# Forced Myself to...



## Lost_in_the_Ivy (Jul 15, 2004)

...take up an invite from a co-worker and go out for a couple drinks. My female friend from work has asked me a couple times before if I wanted to join her and a couple friends at a bar/restaurant. Each time before I said I'd think about it, and of course I ended up not going. This time I made myself go. Im very happy I did.

I ended up meeting her and two friends at this one place for a drink. I got to meet another girl friend of hers, and she was very nice. She seemed to warm up to me very quickly  

Next, she and her friend said they wanted to go to another place, and kept asking me to come along until I finally agreed. At the second place, I ended up meeting a couple more of her friends, and I was chatting with one of those girls for a bit. I even got in a couple pictures with my co-worker friend and one of her friends...then I got a couple big hugs from my friend and her 'particularly nice' friend. 

Now, Im kinda anxious to see her at work on Monday. I want to see if she says anything about that first girl friend of hers that I met being interested in me...I have a feeling she might, but what do I know.

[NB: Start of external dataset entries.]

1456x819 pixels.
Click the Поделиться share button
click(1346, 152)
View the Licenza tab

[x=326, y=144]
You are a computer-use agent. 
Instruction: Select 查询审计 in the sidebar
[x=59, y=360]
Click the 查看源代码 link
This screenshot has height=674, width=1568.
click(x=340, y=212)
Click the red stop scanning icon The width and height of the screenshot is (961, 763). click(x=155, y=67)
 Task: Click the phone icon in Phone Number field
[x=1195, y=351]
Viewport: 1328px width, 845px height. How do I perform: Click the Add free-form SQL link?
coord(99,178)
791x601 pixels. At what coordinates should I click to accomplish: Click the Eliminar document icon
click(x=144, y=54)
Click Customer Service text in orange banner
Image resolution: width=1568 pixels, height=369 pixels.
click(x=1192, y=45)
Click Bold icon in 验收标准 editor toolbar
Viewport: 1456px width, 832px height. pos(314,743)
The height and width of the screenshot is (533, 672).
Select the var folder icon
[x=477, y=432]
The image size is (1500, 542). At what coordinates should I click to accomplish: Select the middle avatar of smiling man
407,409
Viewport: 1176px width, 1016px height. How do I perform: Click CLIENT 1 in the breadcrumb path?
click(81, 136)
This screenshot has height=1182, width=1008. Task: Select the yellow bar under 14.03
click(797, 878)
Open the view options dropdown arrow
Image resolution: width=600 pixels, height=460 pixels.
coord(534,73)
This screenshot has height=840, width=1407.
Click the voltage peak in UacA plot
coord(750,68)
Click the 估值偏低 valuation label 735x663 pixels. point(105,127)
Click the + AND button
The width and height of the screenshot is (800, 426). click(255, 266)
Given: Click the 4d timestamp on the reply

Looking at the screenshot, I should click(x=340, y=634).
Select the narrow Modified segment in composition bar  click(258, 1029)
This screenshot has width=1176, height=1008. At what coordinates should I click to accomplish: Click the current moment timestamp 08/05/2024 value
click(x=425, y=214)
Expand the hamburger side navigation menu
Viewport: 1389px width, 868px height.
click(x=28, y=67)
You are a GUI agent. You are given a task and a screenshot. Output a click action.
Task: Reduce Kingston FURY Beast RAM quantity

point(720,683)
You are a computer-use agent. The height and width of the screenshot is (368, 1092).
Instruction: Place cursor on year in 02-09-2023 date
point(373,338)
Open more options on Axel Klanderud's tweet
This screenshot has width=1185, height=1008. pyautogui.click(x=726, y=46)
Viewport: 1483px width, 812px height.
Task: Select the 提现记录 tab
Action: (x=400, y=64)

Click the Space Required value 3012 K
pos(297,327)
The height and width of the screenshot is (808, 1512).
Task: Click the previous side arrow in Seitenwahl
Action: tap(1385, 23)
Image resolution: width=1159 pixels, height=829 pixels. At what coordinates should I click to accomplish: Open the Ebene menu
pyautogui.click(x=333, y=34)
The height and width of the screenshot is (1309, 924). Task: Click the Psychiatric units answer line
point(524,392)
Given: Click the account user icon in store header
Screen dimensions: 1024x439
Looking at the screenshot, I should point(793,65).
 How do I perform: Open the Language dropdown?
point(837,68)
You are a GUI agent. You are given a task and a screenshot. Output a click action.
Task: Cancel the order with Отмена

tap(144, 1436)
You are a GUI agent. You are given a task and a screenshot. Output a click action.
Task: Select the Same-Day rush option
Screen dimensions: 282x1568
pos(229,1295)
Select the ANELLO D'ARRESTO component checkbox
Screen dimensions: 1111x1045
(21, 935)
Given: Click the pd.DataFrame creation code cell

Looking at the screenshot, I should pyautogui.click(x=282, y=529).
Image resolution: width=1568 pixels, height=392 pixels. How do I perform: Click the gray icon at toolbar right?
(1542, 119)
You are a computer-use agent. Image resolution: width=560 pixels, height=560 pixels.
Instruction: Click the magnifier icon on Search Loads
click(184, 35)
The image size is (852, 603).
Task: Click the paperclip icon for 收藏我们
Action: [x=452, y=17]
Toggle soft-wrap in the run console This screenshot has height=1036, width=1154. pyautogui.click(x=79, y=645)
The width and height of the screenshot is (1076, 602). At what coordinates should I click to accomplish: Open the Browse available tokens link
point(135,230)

Thanks for letting me share.


----------



## millenniumman75 (Feb 4, 2005)

Lost In the Ivy,

That's great! The only thing you need to do is just wait to see any reactions. Don't overanalyze things, just try to pick up any hints about what they think. Chance are good that things are positive!


----------



## meggiehamilton (Nov 12, 2003)

Sounds like you had a great time. :banana


----------